IL PROBLEMA DELLE INFRASTRUTTURE
«Il privato che fa un’operazione ‘secca’ non può avere garanzie. Ci vogliono i soldi pubblici». Il discorso del coinvolgimento di un privato forse si potrebbe rivedere nell’ottica attuale, di un progetto ridimensionato. «I 110 milioni di Paoletti sono diventati 40, con lo spostamento del progetto dal mercato ortofrutticolo alle rive. Ma là subentra un altro aspetto: quello della gestione del flusso dei visitatori, che non può essere considerato come secondario. Generalmente, questi spazi dovrebbero avere delle strutture di accoglienza adeguate, per non scoraggiare chi arriva: tra le tante cose, vedi i posteggi. Vogliamo avere un Parco del Mare da un milione di presenze all’anno? Vuol dire che in un week-end avremmo sulle rive, di media, quattromila persone in più, ovvero qualche migliaio di auto in più presenti sulle rive. Bisognerebbe recuperare dei parcheggi in porto vecchio, ma là non è possibile».
IL CIRCOLO VIZIOSO DEL PARCO PIU’ PICCOLO
«Se si dovesse fare un intervento che guarda alla sostenibilità economica, e basta, bisognerebbe partire con un Parco piccolo, che pian piano si ingrandisce, sulla base di una strategia ben definita. Ma, ovviamente, un Parco piccolo rischia di non avere la risonanza del grande acquario che richiama tante persone». Entriamo in un circolo vizioso, in questo caso.
Il problema, spiega poi l’ingegnere, è che se non si ragiona con le logiche del mercato, l’intervento deve coinvolgere la città e le sue istituzioni pubbliche. «Gli enti pubblici potrebbero coprire le minusvalenze con denaro pubblico, giustificando l’operazione con il ritorno per la città». Queste considerazioni vanno anche messe accanto con le cifre presentate dall’Assessore Comunale Ravidà che ipotizza nei suoi calcoli economici, tra le varie cose, che ci dovrebbero essere ogni anno 40.000 cittadini sloveni a visitare il nostro acquario, acciocchè questo stia economicamente in piedi. In altre parole, vorrebbe dire che in dieci anni ci dovrebbero essere 400 mila persone a venire dalla Slovenia per l’acquario, equivalente ad un quinto della popolazione della vicina Repubblica.

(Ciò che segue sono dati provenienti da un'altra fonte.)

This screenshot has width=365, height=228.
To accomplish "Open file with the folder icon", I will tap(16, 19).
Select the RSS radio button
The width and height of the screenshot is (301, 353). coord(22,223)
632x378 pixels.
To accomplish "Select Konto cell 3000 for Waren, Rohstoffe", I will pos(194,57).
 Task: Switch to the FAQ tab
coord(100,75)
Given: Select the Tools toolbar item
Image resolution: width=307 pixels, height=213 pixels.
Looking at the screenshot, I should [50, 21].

Credibile?
L’INDOTTO DI UN ACQUARIO: OCCHIO ALLA TIPOLOGIA DI TURISTI
«L’indotto è proporzionale alla quantità di persone interessate al prodotto e al bacino di utenza, che ad oggi mi sembrano ottimistiche. Ma va considerato anche il tipo di turisti che andremmo ad attrarre: Firenze e Venezia sono ormai invase da turisti ‘col panino in tasca’. Trieste ha la fortuna di essere praticamente vergine come grande città turistica e può prendere esempio su cosa non fare».

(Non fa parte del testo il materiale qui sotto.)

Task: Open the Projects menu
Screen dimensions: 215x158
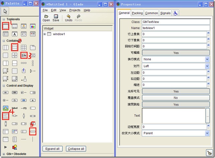Action: click(x=75, y=10)
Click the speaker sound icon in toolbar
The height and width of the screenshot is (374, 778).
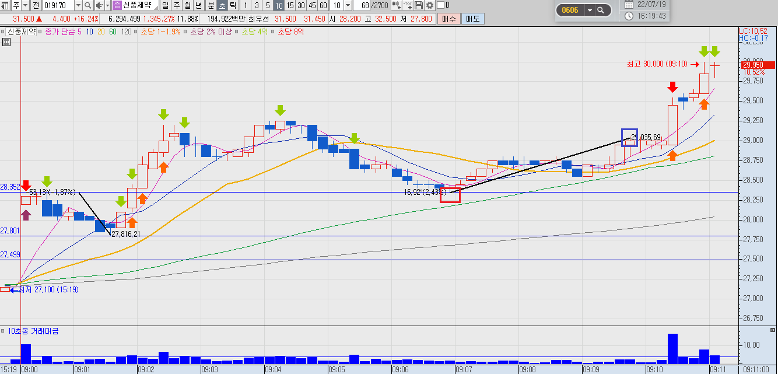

Ma quale potrebbe essere il target realistico di visitatori dell’acquario triestino? «Il nostro bacino di utenza è uno spazio che va dalle zone di Vicenza e Verona verso di noi e, quindi, l’Est Europa. Già oltre, a Brescia, penserebbero all’Acquario genovese come destinazione, invece che a quello triestino».